Everyday items like car tires, plastic bags, and foam cushions come from materials called polymers that take years to develop and test. Researchers at Carnegie Mellon University and the University of North Carolina at Chapel Hill have developed a new approach to creating rubber-like materials more quickly and more quickly by combining artificial intelligence with human expertise.
Typically, when researchers use a material more, the flexibility decreases, but flexible materials tend to be weaker. To fix this issue, the team created a machine learning model that works in conjunction with human chemists. Machine Learning – a subset of AI research – involves teaching artificial intelligence to perform specific tasks. In one experiment, researchers worked with AI tools to create powerful, flexible polymers.
“There are so many applications in polymers: construction, car parts, footwear, molded parts, coatings.” olexandr (oles) isayev,(Opens in a new window) Professors Carl and Amy Jones of Interdisciplinary Science. “Whenever you create one for a particular application, certain properties are required and they are usually not able to withstand force and expand simultaneously. These new materials have excellent properties. They can do both.”
Groups enter the properties required for the polymer into the design tool. The model then proposed a series of experiments carried out by UNC-Chapel Hill chemists using automated science tools.
The researchers tested the produced materials and provided feedback to the model, allowing adjustments to be made.
“AI systems propose experiments, and after the experiment is done, they measure the properties and iterate,” says Isayev. “It dynamically adjusts to help the machine navigate and find materials with the desired properties.”
Frank Leibfarth, professor of chemistry at UNC-Chapel Hill, said working this new way is a breath of fresh air.
“Our human-focused approach was not only taking instructions, but also interacting with models,” says Leibfarth. “This allowed us to combine the best aspects of the human and machine guided process to lead us to the most optimal solution.”
Leibfarth also said he was excited by the potential use of the polymer.
“These materials can be used in running shoes, medical devices such as 3D printed dental implants, and durable parts of your car,” says Leibfarth.
“They're a great way to get to know you,” said Dylan Ansistine, a former postdoctoral researcher at Carnegie Mellons.
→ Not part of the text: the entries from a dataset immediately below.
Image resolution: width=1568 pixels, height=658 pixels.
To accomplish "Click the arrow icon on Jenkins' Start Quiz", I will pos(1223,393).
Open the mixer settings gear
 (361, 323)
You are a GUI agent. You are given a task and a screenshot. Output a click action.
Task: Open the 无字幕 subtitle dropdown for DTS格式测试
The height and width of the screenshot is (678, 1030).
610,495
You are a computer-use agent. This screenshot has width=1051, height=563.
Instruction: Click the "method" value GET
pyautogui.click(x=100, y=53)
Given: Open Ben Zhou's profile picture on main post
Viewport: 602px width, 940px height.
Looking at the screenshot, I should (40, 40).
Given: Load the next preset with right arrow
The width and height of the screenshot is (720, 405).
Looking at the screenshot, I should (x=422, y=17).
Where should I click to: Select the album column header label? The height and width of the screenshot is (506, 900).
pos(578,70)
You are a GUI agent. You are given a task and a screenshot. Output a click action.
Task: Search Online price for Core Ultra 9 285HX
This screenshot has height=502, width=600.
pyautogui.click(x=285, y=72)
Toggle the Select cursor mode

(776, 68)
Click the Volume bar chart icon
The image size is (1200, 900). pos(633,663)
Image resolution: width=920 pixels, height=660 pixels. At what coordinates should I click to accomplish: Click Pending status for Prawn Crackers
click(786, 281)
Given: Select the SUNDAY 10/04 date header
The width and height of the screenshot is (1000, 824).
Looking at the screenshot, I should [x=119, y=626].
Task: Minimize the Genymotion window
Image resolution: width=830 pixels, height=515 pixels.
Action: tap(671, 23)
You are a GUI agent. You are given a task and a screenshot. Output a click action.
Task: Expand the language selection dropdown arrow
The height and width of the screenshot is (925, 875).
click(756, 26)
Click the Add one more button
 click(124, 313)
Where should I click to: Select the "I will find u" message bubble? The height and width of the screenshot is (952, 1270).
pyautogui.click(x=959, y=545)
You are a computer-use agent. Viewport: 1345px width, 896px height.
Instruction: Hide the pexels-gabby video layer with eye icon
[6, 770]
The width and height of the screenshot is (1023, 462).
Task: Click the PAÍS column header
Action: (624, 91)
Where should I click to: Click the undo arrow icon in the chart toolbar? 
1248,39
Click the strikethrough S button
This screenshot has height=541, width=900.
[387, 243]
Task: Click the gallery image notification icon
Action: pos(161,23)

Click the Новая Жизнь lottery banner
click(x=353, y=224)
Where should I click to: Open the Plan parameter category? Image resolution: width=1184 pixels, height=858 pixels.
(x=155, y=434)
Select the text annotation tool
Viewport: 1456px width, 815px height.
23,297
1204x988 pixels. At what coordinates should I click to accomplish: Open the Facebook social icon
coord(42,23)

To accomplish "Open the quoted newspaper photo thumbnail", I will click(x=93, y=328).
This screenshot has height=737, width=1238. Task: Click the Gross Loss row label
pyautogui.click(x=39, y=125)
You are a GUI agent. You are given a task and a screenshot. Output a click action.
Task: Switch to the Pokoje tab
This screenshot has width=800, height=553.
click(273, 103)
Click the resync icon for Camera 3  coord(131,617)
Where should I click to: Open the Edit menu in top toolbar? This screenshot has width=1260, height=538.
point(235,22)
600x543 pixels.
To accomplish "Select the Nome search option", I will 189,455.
Chemical Bureau(Opens in a new window)Assistant Professor of Chemical Engineering and Materials Science at Michigan State University. “It's clear that expert experimental chemists and expert computational chemists will be involved using the best data science tools possible. We really teased what that relationship looked like.”
Machine learning models also saved researchers a considerable amount of time and money by eliminating non-working methods and chemicals. Researchers have made the program open source, so labs have access to this tool. If adopted by other labs, this tool reduces the cost and time required for other discoveries.
This approach could accelerate the development of advanced materials in medical devices, footwear and electronic devices. By combining AI prediction with human expertise, researchers hope to be able to more effectively solve complex material challenges.
Anstine, Isayev and Leibfarth have been published Angewandte Chemie's “Design of Tough 3D Printable Elastomers with In-Loop Reinforcement Learning”(Opens in a new window) with Carnegie Mellon graduate students Philip Gusev and Philip Nikitin, as well as researchers Johann Rapp, Kelly Yun, Meredith Borden and Bitol Batt. Their work was funded by the Air Force Research Institute and the National Science Foundation.